The public defenders have produced some very specific immigration-safe language to use in conjunction with Stipulated Orders for Continuance, and they make sure that the police report is not attached to the order.  It is kept separately, where it will not be part of the record or easily accessible to immigration.  They actually routinely cross out a portion of the printed form, and use an addendum to create more protective language.

Further, public defenders have a set-up by which they interview their defendants on immigration issues, send that report to an immigration consultant, and provide them with some educated counseling on what the immigration consequences of various pleas would be, so they can make an informed decision on their criminal case.  They also let people know that they should not apply for any new status while on probation.  They refer them on to an immigration project as needed.  Most importantly, they encourage their defendants to follow the law, get their needed treatment, and respect the no-contact order, because the consequences will include both criminal and immigration fall-out.

Whatever anyone says, we interpreters render it faithfully into the target language.  We express no opinion; we correct no one.   And so we are called upon to give a vastly wide variety of legal advice in response to extremely similar sets of facts.  And we must treat each case the same – doing our best to convey the message and meaning of what the individuals are saying, even if we may think they are wrong.  Sometime I remind myself I am like the postal carrier, in that I am not responsible for the content of the message – just the delivery.  Yet certain packages are a true pleasure to carry, while others are heavily burdensome.
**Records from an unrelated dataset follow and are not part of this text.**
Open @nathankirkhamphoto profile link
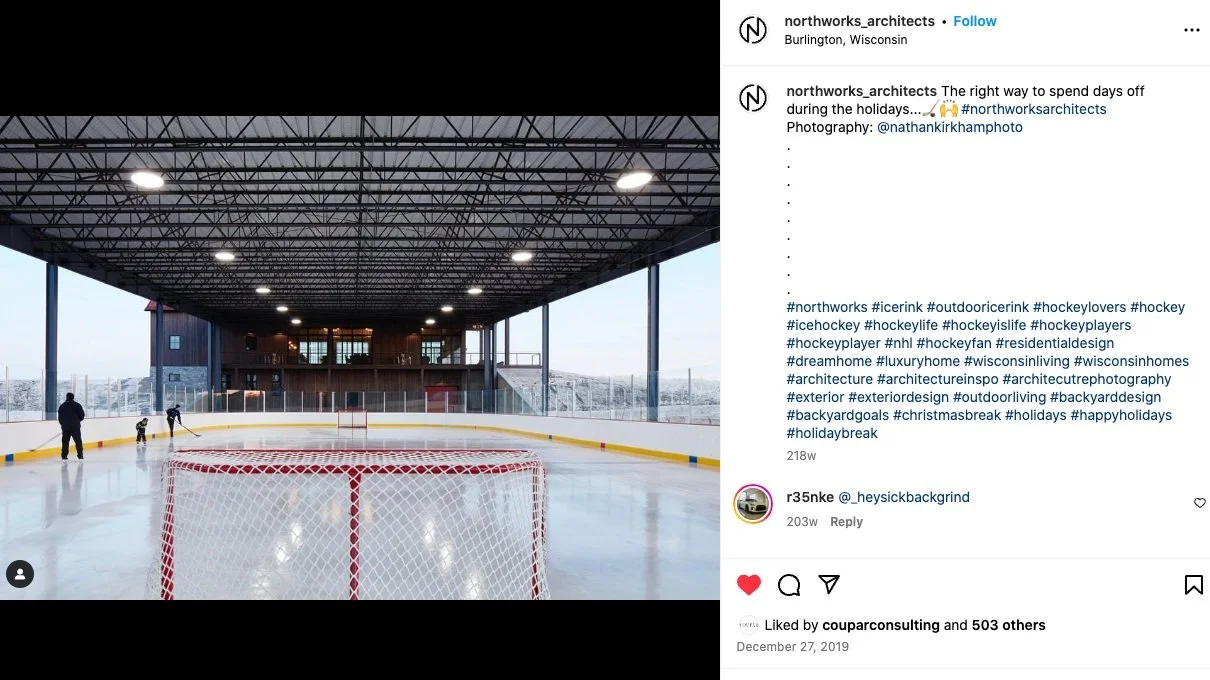The width and height of the screenshot is (1210, 680). 950,127
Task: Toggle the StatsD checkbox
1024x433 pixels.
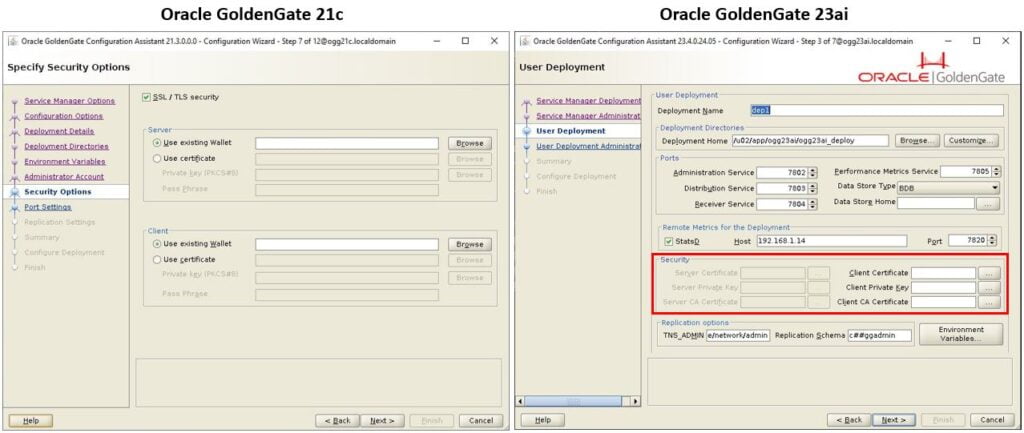Action: pyautogui.click(x=668, y=241)
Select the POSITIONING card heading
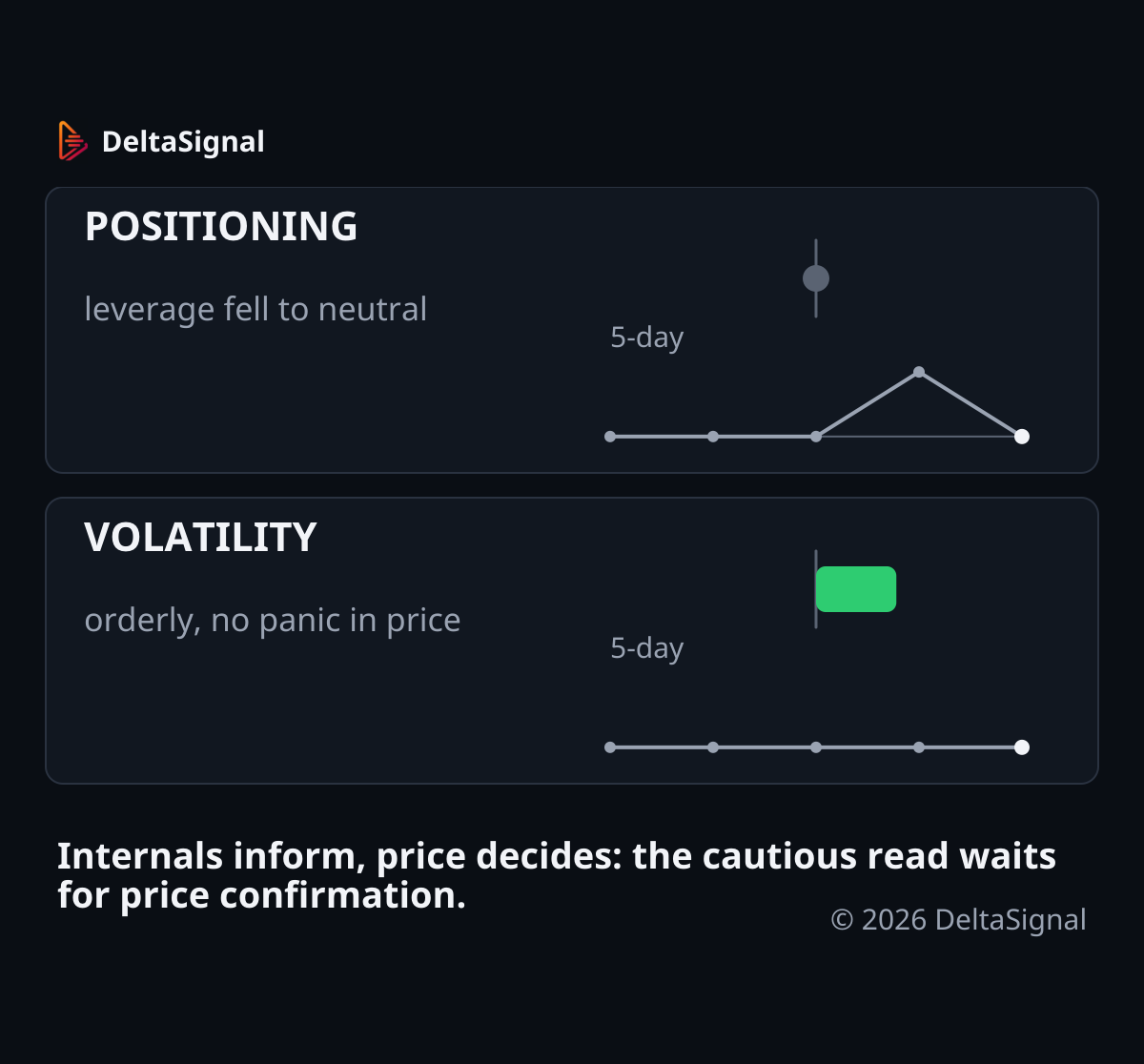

The jury may be out among the general public as to whether you get what you pay for in hiring a private attorney for criminal defense, but my general views are as stated above, because I have experienced similar situations so many times.  And while I have certainly had the pleasure (mixed with pain when justice is not done according to my lights) of interpreting for top notch private attorneys, if I ever get arrested and qualify, there are quite a few public defenders into whose hands I would put my freedom before I would feel the need to hire someone privately.